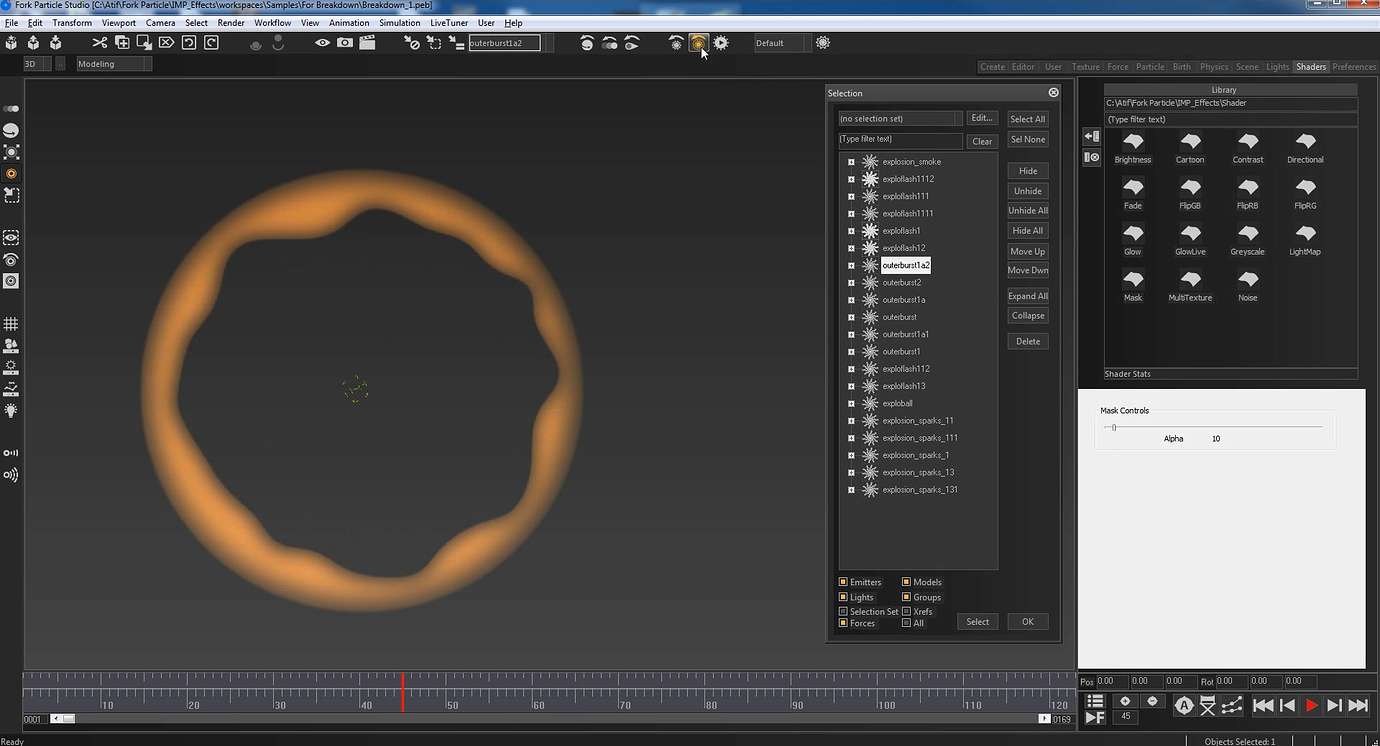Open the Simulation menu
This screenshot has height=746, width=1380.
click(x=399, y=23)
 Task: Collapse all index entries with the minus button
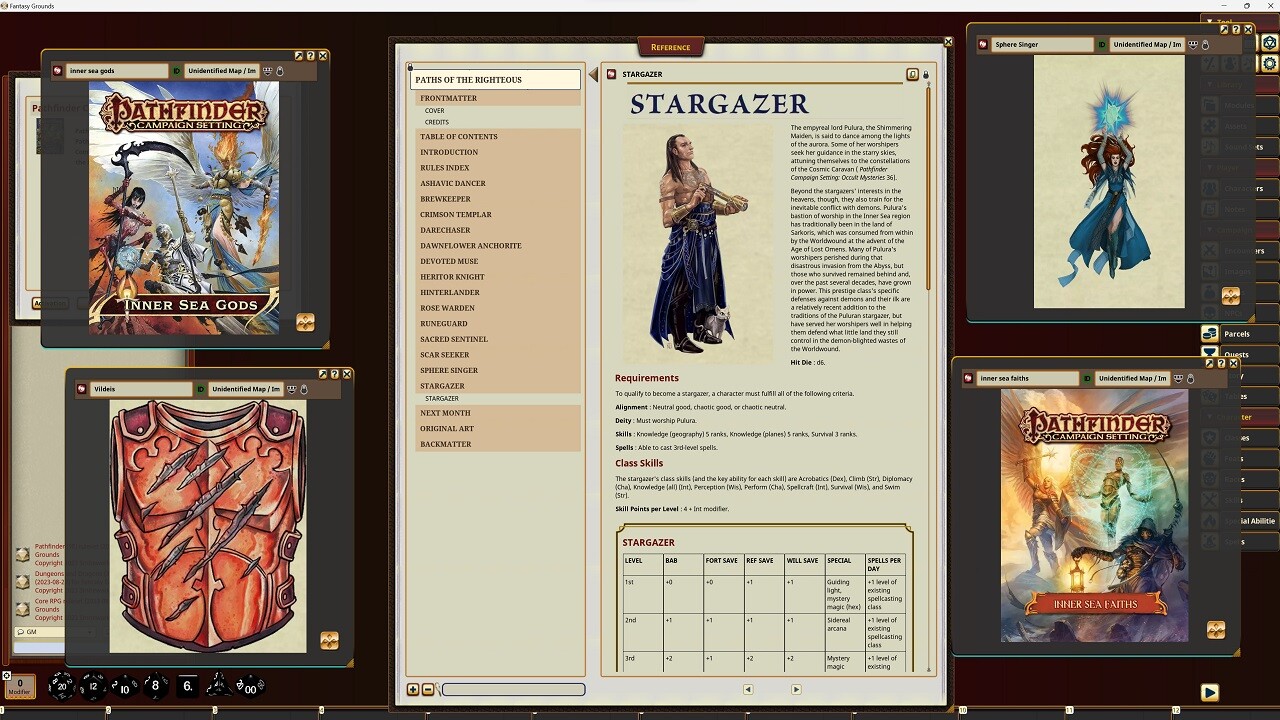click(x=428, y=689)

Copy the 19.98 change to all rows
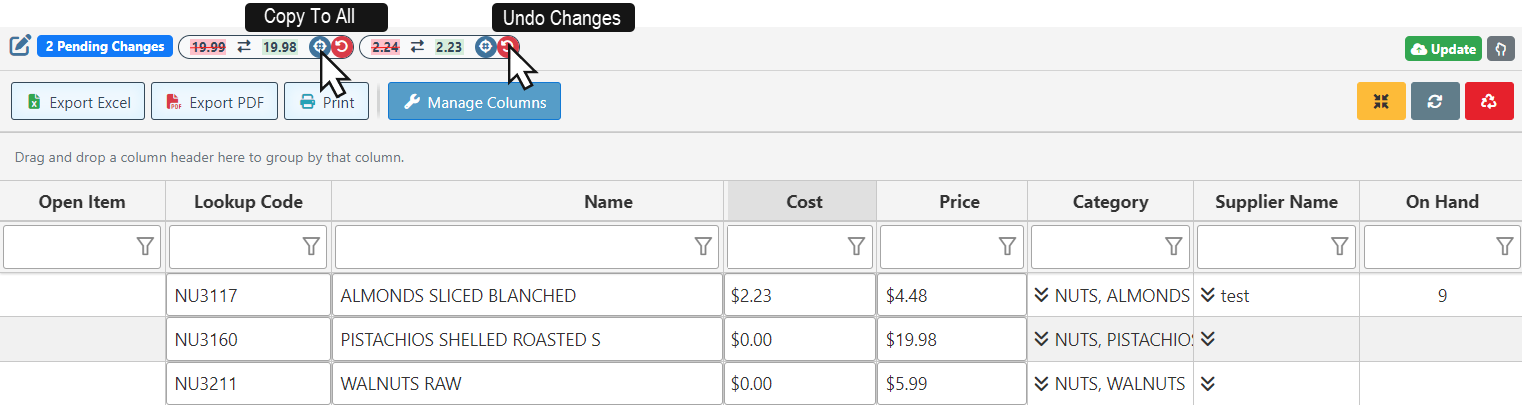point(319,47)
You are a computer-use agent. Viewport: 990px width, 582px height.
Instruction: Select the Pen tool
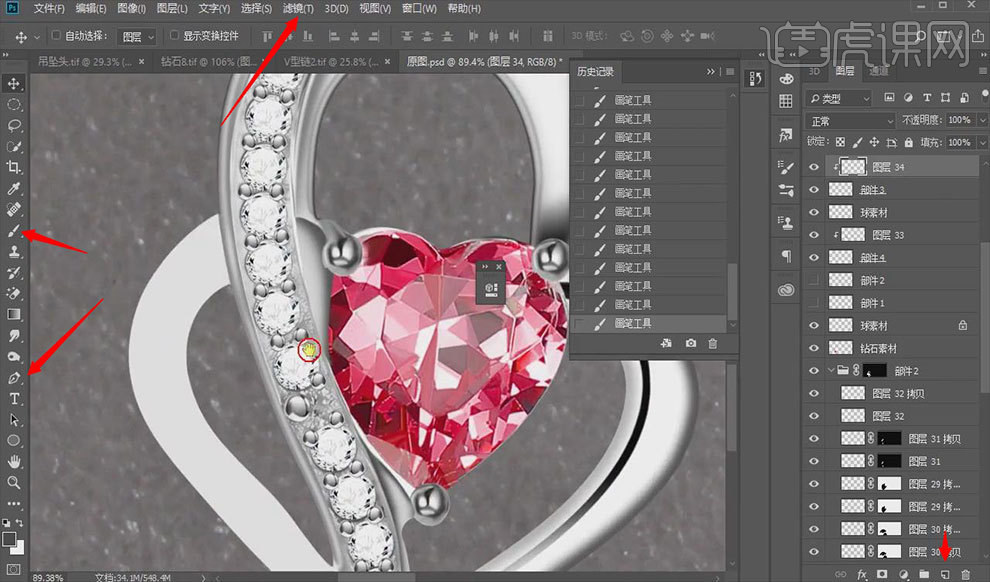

# # #

WHAT IS EXPECTED.
The lines from the one containing "You are a computer-use" through the last line of the data above are to be transcribed exactly, both included, with all pictures left out.

EXPECTED ANSWER.
You are a computer-use agent. Viewport: 990px width, 582px height.
Instruction: Select the Pen tool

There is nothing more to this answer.